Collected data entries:
━━━━━━

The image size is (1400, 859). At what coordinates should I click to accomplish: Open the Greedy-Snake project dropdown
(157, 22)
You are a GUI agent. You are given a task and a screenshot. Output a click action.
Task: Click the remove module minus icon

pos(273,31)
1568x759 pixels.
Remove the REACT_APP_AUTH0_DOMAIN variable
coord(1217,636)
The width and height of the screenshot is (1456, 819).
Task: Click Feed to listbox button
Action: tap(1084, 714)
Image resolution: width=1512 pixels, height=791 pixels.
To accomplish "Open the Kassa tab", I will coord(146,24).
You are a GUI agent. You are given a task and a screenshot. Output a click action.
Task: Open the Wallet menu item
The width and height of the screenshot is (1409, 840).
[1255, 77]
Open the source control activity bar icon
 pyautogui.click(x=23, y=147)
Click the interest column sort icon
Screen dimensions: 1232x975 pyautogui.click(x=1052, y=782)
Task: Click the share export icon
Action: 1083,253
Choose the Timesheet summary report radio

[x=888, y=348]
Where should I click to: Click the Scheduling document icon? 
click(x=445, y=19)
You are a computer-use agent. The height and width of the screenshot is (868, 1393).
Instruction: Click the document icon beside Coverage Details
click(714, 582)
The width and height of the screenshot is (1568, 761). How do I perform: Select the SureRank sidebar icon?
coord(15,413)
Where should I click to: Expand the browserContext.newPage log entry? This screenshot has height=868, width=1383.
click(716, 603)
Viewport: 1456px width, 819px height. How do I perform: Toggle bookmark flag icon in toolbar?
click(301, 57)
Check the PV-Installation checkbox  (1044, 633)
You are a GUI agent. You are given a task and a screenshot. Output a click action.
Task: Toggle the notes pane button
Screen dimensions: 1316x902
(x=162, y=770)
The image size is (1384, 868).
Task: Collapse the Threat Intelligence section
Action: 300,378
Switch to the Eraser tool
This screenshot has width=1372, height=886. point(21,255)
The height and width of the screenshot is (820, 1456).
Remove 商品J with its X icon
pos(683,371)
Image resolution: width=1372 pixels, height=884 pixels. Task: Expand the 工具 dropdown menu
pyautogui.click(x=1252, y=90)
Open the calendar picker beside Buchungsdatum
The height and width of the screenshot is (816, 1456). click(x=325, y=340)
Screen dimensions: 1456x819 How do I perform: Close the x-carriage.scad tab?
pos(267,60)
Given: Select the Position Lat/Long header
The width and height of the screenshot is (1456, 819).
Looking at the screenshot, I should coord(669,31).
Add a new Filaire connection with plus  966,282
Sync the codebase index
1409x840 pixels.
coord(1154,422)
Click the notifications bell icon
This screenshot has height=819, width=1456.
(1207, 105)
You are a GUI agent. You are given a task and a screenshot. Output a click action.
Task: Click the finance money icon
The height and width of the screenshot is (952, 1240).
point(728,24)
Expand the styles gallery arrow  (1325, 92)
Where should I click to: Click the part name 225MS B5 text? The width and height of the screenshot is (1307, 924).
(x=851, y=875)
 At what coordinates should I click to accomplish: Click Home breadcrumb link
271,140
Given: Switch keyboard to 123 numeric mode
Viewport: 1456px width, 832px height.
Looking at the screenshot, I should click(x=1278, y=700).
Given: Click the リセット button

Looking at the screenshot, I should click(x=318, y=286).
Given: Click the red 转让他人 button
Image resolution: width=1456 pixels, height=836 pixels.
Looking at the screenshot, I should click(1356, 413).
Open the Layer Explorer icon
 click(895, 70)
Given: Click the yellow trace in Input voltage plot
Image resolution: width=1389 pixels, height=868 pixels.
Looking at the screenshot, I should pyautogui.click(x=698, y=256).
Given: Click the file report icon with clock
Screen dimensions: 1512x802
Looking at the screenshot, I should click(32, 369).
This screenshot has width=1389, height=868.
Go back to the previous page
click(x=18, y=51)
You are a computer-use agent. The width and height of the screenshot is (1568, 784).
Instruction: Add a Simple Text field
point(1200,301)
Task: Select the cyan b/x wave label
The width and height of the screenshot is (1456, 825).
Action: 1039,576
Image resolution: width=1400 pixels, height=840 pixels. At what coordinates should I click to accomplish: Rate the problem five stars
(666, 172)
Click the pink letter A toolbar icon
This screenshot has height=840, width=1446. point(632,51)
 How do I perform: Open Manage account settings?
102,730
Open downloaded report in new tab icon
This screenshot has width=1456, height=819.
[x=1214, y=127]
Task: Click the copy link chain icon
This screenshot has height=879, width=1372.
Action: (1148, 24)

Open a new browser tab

━━━━━━

- WORK ITEM
Count every line that holds the word "computer" in the entries, and state the result alone.

- OUTPUT BELOW
2